Wilderness DiaryDiary of Wilderness Volunteers

Insect Respect was a great success!

This week I organised my own project named Insect Respect, funded by Eure Projekte, in Finstergrun castle. I did a great workshop as a special guest with over 50 children at big youth event that the European Wilderness Society organised. All the kids were excited to learn more about insects and build insect hotels.

In the morning, there was a presentation on what insects are like, what their role in the ecosystem is and why they are threatened. It was great to see so many young people being interested in this topic, actively asking questions. Furthermore, they were keen to learn more on this most speciose taxon of the world with 1.5 million known species. Besides learning about insect demise they also explored what practical things they can do in their garden to help them.
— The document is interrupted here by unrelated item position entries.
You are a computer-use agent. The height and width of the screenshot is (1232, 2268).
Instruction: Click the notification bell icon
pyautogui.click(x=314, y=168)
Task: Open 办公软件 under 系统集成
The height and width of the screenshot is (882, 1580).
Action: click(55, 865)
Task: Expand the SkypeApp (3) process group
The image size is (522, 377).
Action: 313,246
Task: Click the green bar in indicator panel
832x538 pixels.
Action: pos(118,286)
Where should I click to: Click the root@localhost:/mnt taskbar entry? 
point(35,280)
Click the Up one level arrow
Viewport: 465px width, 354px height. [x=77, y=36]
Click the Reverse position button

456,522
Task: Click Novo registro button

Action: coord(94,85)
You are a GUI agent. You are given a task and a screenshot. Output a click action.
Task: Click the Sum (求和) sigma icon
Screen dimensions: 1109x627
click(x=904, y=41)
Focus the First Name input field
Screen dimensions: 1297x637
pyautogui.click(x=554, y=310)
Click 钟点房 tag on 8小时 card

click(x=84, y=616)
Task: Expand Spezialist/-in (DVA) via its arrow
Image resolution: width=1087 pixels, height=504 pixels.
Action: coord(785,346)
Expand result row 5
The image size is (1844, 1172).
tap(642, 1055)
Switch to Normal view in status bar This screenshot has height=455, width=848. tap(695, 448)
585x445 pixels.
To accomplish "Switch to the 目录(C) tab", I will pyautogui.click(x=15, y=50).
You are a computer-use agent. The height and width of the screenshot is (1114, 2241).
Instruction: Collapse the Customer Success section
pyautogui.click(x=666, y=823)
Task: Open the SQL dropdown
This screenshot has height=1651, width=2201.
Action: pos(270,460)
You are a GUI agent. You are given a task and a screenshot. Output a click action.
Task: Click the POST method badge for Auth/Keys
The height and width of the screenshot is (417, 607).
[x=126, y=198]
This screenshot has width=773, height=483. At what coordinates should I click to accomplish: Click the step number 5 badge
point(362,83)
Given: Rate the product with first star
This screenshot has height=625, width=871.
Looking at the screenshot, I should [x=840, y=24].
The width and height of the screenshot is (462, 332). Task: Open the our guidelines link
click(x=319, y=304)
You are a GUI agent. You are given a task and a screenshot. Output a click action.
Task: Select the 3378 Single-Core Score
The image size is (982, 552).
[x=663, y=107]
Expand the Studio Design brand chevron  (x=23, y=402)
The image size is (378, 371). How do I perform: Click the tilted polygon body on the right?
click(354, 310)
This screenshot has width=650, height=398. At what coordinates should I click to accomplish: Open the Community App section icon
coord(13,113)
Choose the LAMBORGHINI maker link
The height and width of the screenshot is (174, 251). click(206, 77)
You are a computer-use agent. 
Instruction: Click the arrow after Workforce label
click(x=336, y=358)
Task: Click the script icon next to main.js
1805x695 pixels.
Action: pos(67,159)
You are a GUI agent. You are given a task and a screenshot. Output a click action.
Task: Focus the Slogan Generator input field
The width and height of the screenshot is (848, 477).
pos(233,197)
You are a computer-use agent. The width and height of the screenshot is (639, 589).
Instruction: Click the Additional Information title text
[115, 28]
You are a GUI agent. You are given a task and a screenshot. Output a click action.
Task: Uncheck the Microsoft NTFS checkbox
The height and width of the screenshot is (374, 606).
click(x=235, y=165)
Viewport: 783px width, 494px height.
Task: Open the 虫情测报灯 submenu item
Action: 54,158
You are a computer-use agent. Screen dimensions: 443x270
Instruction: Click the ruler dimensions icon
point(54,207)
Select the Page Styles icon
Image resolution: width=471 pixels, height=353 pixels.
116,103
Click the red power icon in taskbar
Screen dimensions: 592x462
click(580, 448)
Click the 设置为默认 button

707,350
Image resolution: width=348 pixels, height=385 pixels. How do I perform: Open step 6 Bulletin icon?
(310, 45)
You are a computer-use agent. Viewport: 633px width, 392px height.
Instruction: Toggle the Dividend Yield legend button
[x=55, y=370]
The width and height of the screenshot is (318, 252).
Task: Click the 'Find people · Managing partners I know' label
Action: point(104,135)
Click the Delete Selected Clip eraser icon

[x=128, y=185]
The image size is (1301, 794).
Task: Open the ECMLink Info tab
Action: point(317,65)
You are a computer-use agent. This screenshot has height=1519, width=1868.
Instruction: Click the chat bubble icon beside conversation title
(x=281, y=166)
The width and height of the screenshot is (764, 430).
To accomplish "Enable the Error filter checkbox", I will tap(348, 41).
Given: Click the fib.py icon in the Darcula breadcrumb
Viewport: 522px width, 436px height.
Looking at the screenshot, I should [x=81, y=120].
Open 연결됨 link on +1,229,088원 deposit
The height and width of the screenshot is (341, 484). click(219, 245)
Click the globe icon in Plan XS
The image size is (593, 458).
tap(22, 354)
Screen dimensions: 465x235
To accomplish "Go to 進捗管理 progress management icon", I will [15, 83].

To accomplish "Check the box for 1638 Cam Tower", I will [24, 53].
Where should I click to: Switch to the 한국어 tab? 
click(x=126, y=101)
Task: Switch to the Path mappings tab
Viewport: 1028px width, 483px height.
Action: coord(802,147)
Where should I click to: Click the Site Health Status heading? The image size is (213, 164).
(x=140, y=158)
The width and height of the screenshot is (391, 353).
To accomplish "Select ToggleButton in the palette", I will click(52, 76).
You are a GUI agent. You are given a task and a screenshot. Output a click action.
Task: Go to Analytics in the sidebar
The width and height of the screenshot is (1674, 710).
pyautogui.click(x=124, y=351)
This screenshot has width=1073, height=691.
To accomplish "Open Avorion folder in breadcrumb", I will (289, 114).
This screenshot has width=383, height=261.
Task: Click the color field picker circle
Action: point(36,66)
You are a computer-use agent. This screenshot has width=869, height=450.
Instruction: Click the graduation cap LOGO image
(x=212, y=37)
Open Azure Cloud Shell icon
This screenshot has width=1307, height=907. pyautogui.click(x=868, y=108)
How much do you know about insects?

Insects provide important ecosystem services such as pollination, dung removal and decomposition. Additionally, they are the basis of many food chains – many animals greatly depend on them for food. However, they are rapidly declining and 40% of all species are threatened. The main reasons for their declines include agricultural intensification, habitat loss, invasive species and pollution, especially pesticides. If you want to help insects, make your garden insect-friendly by following these ideas. Plant native plants, do not use pesticides and fertilisers, dig a pond and create a mosaic of habitats! And of course, do not forget to build an insect hotel!

Insect hotel building

After the presentation, the children set out to create their own insect hotels. They greatly enjoyed all the hammering of the wood together, and then filling the wooden boxes with natural material. This part of the event was a real success, as we produced many insect hotels. They looked really marvelous and the children are very excited to put them in their gardens! It was great to see so many excited faces building the hotels and wanting to help insects with them. Overall, Insect Respect was a very enjoyable event for the children and organisers alike!